Derivative of (tanh^-1(sinh(2x)))

[uzman1243]

Homework Statement

Derivative of (tanh^-1(sinh(2x)))

Homework Equations

see above

The Attempt at a Solution

Im trying to use the chain rule here but I can't even get the first step. Can you guide me?

 

[Dick]

Homework Statement

Derivative of (tanh^-1(sinh(2x)))

Homework Equations

see above

The Attempt at a Solution

Im trying to use the chain rule here but I can't even get the first step. Can you guide me?

tanh^(-1)(x) is also call arctanh(x). What's the derivative of that? If you don't know you could try and look it up.

 

[uzman1243]

tanh^(-1)(x) is also call arctanh(x). What's the derivative of that? If you don't know you could try and look it up.

Yes I am aware of that. The derivative is:
1/(1-x^2)

But how do I use the chain rule here?

 

[Dick]

Yes I am aware of that. The derivative is:
1/(1-x^2)

But how do I use the chain rule here?

The chain rule says the derivative of (f(g(x)))'=f'(g(x))*g'(x). f is arctanh and g(x) is cosh(2x). So?

 

[HallsofIvy]

Another way to do this is to change y= tanh^{-1}(sinh(2x) to tanh(y)= sinh(2x).
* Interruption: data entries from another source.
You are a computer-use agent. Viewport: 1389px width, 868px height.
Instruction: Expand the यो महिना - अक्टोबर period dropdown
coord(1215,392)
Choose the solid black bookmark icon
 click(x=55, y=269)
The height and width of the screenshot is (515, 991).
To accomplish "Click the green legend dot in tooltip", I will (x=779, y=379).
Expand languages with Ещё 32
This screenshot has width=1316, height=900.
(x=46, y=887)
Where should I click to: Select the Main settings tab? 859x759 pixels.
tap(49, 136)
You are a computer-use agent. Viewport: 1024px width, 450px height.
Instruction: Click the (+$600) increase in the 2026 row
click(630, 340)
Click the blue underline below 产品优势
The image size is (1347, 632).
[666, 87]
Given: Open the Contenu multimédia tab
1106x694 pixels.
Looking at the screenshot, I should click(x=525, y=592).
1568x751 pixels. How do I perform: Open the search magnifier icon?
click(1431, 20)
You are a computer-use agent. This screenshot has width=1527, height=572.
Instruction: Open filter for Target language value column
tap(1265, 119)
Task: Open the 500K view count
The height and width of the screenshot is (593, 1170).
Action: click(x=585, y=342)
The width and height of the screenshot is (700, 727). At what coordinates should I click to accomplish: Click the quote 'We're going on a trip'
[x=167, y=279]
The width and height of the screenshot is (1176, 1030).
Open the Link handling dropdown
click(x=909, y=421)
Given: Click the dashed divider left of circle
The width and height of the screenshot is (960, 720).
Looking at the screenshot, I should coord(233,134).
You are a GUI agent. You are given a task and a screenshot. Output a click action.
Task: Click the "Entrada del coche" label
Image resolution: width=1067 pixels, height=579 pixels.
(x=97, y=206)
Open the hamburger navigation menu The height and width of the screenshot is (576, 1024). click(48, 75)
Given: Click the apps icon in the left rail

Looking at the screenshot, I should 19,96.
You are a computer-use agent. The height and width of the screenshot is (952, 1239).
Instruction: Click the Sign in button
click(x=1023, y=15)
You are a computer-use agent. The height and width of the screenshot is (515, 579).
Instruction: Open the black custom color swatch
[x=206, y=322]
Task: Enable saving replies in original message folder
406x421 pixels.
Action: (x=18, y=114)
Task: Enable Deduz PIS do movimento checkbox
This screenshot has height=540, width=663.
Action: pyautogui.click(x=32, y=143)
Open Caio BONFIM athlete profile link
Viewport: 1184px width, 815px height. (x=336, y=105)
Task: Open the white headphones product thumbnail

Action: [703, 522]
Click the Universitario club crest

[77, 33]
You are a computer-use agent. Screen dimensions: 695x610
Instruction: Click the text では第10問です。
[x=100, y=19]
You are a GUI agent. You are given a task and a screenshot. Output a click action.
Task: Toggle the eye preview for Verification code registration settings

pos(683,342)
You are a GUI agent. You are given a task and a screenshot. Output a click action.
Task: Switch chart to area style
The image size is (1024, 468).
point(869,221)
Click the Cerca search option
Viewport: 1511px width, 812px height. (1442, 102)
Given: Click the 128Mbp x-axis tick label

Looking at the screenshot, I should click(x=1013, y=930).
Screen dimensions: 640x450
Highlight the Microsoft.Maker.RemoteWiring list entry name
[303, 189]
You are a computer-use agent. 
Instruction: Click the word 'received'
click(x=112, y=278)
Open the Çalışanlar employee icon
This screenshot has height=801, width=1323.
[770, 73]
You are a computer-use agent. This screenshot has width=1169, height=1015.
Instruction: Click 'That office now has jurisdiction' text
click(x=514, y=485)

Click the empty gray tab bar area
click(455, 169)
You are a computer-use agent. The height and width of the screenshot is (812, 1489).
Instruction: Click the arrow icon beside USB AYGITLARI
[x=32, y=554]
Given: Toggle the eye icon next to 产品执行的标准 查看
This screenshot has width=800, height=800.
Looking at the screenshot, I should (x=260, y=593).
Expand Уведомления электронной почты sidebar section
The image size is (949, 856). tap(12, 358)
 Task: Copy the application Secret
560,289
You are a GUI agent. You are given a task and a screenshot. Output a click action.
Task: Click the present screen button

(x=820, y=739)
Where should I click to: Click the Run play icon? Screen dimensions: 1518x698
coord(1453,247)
Differentiate both sides with respect to x (so the left side will be the derivative of tanh(y) with respect to y times dy/dx) and then solve for dy/dx.

 

[uzman1243]

The chain rule says the derivative of (f(g(x)))'=f'(g(x))*g'(x). f is arctanh and g(x) is cosh(2x). So?

it would be:

(1/(1-x^2)) * sinh2x * 2cosh2x

Is that correct? I checked wolfram for the derivative and i got:
-4cosh(2x) / cosh(4x)-3

Im not sure how I could get my solution in that format?

Thank you so much for helping me out

 

[Dick]

it would be:

(1/(1-x^2)) * sinh2x * 2cosh2x

Is that correct? I checked wolfram for the derivative and i got:
-4cosh(2x) / cosh(4x)-3

Im not sure how I could get my solution in that format?

Thank you so much for helping me out

If f is arctanh and g(x) is cosh(2x). Then just as f'(x)=1/(1-x^2), f'(g(x)) should be 1/(1-g(x)^2). NOT 1/(1-x^2). Don't worry too much about comparing with Wolfram. There are many different looking ways to write the same answer.

 

[uzman1243]

If f is arctanh and g(x) is cosh(2x). Then just as f'(x)=1/(1-x^2), f'(g(x)) should be 1/(1-g(x)^2). NOT 1/(1-x^2). Don't worry too much about comparing with Wolfram. There are many different looking ways to write the same answer.

so is this correct:
Derivative of (tanh^-1(sinh(2x))) is

(1/1-(2sinh(2x)^2) * 2cosh(2x) ?

 

[Dick]

so is this correct:
Derivative of (tanh^-1(sinh(2x))) is

(1/1-(2sinh(2x)^2) * 2cosh(2x) ?

Ok, so the right hand factor should be g'(x)=(sinh(2x))'=2cosh(2x). That looks right. The rest should be f'(g(x))=arctanh'(g(x))=1/(1-g(x)^2)). That doesn't look right. What's wrong with it?

 

[uzman1243]

Ok, so the right hand factor should be g'(x)=(sinh(2x))'=2cosh(2x). That looks right. The rest should be f'(g(x))=arctanh'(g(x))=1/(1-g(x)^2)). That doesn't look right. What's wrong with it?

oh a careless mistake.
is it:
(1/1-(sinh(2x)^2) * 2cosh(2x) ?

 

[Dick]

oh a careless mistake.
is it:
(1/1-(sinh(2x)^2) * 2cosh(2x) ?

Yes, it is. You should balance your parentheses more carefully, but I know what you mean.